Added by Acts 2001, 77th Leg., ch. 959, Sec. 5, eff. June 14, 2001.
Amended by:
Acts 2015, 84th Leg., R.S., Ch. 1 (S.B. 219), Sec. 3.0209, eff. April 2, 2015.
Acts 2021, 87th Leg., R.S., Ch. 811 (H.B. 2056), Sec. 22, eff. September 1, 2021.
Acts 2021, 87th Leg., R.S., Ch. 811 (H.B. 2056), Sec. 23, eff. September 1, 2021.
Sec. 62.1571. TELEMEDICINE MEDICAL SERVICES, TELEDENTISTRY DENTAL SERVICES, AND TELEHEALTH SERVICES. (a) In providing covered benefits to a child, a health plan provider must permit benefits to be provided through telemedicine medical services, teledentistry dental services, and telehealth services in accordance with policies developed by the commission.
(b) The policies must provide for:
(1) the availability of covered benefits appropriately provided through telemedicine medical services, teledentistry dental services, and telehealth services that are comparable to the same types of covered benefits provided without the use of telemedicine medical services, teledentistry dental services, and telehealth services; and
(2) the availability of covered benefits for different services performed by multiple health care providers during a single session of telemedicine medical services, teledentistry dental services, or both services, or of telehealth services, if the executive commissioner determines that delivery of the covered benefits in that manner is cost-effective in comparison to the costs that would be involved in obtaining the services from providers without the use of telemedicine medical services, teledentistry dental services, or telehealth services, including the costs of transportation and lodging and other direct costs.

> INFORMATION SHOWN:
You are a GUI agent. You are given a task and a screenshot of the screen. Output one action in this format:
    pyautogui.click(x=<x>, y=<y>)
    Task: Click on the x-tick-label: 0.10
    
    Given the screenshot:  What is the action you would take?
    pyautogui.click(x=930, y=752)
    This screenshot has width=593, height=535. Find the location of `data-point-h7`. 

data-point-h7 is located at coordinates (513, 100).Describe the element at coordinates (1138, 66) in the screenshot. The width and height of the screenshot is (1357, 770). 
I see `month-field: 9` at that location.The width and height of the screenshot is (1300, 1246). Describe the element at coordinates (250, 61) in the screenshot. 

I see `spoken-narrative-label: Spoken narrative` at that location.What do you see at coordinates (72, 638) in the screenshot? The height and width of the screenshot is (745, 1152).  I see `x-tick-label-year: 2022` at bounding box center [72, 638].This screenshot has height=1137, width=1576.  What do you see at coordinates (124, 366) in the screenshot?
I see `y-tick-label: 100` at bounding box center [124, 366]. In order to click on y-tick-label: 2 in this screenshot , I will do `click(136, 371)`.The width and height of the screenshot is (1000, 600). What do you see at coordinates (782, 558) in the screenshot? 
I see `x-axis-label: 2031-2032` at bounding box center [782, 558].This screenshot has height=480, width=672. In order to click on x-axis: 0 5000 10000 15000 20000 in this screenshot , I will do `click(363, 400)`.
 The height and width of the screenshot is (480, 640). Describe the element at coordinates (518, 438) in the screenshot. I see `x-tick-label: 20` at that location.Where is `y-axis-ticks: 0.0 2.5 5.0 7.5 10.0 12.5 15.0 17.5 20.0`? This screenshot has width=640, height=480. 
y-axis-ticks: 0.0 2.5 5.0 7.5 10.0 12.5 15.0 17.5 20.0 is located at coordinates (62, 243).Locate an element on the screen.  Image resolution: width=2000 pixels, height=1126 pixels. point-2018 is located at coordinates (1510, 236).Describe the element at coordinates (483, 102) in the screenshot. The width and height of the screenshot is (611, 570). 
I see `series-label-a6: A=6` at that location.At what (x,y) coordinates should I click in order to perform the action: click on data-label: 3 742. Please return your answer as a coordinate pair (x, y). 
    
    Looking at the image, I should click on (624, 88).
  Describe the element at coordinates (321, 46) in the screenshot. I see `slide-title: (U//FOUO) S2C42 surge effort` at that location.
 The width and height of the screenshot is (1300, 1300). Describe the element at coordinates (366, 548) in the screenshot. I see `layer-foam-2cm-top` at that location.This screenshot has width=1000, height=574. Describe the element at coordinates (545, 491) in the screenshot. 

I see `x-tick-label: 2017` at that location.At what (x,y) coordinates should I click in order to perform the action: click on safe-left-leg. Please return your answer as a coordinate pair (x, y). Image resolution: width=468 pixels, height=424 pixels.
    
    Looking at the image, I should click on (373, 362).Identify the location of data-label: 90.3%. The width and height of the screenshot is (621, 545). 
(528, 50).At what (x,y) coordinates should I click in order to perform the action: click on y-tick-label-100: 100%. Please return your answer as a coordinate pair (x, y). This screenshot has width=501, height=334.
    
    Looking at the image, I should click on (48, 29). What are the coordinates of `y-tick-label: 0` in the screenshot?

> WHAT IS BEING ASKED: Rewrite everything in the statute excerpt from "Added by Acts" down to "by the commission.", changing "health plan provider" to "managed care organization". The rows have no connection to the statute excerpt.

> WRITTEN ANSWER:
Added by Acts 2001, 77th Leg., ch. 959, Sec. 5, eff. June 14, 2001.
Amended by:
Acts 2015, 84th Leg., R.S., Ch. 1 (S.B. 219), Sec. 3.0209, eff. April 2, 2015.
Acts 2021, 87th Leg., R.S., Ch. 811 (H.B. 2056), Sec. 22, eff. September 1, 2021.
Acts 2021, 87th Leg., R.S., Ch. 811 (H.B. 2056), Sec. 23, eff. September 1, 2021.
Sec. 62.1571. TELEMEDICINE MEDICAL SERVICES, TELEDENTISTRY DENTAL SERVICES, AND TELEHEALTH SERVICES. (a) In providing covered benefits to a child, a managed care organization must permit benefits to be provided through telemedicine medical services, teledentistry dental services, and telehealth services in accordance with policies developed by the commission.